== Brief ==
Output each record below exactly, leaving any picture out of the copy.

══ Material provided ══

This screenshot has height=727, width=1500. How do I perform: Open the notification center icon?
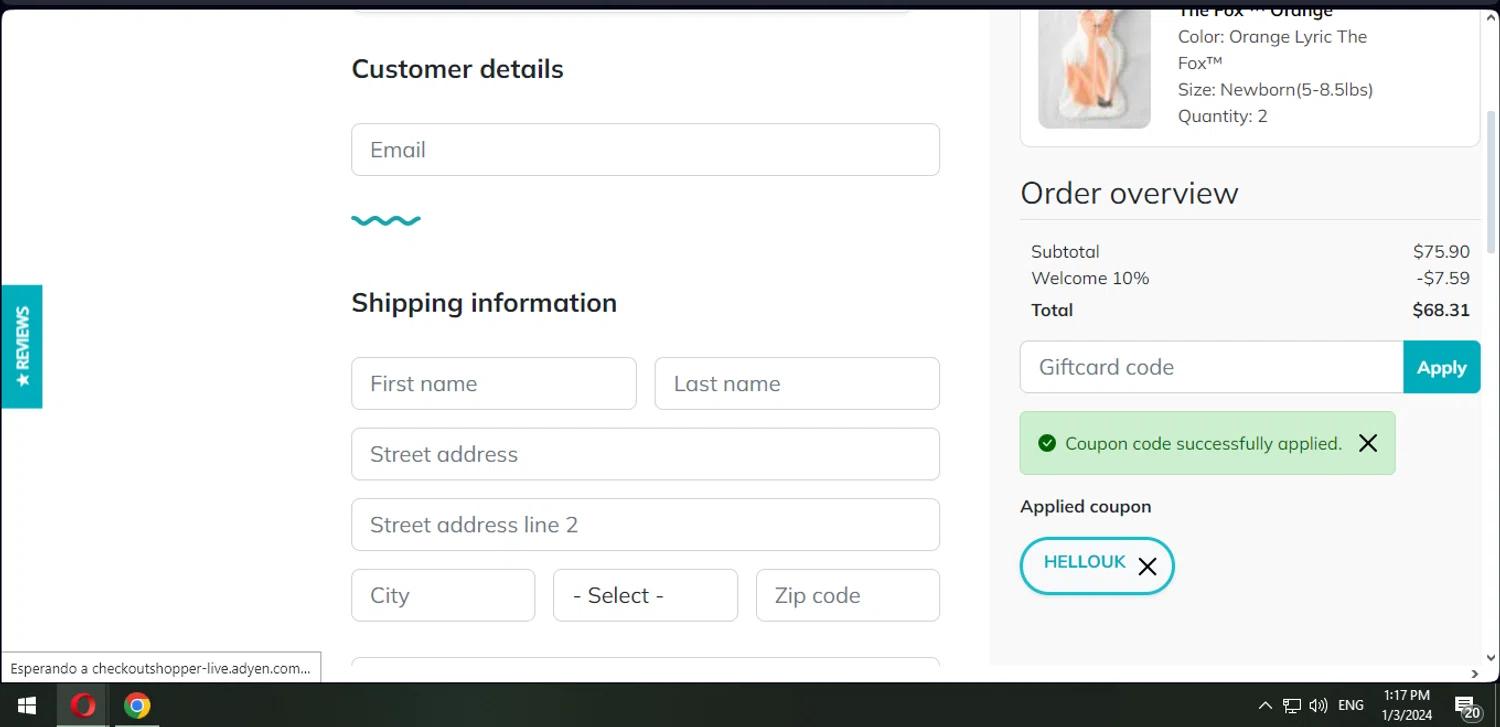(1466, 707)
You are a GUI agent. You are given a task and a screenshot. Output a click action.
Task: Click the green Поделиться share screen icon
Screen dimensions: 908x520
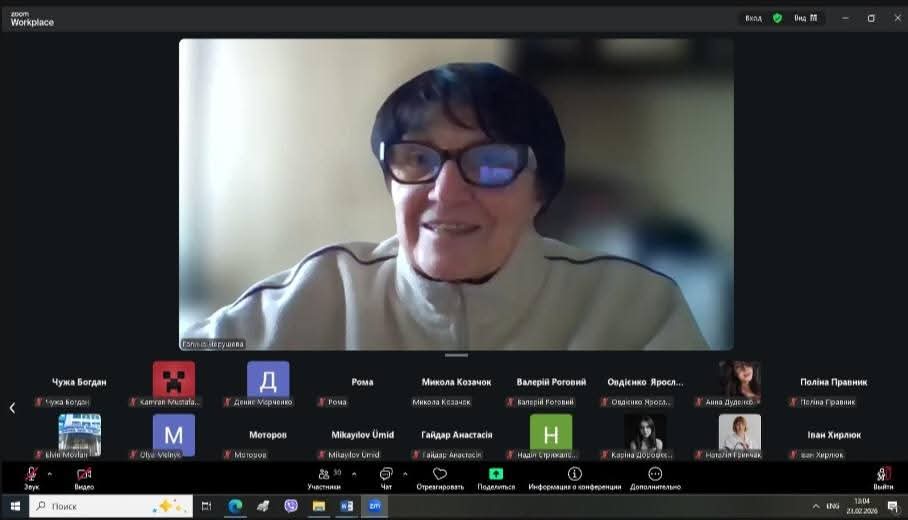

═══

== Solution for this exercise ==
This screenshot has height=727, width=1500. How do I perform: Open the notification center icon?
(1466, 707)
You are a GUI agent. You are given a task and a screenshot. Output a click action.
Task: Click the green Поделиться share screen icon
Screen dimensions: 908x520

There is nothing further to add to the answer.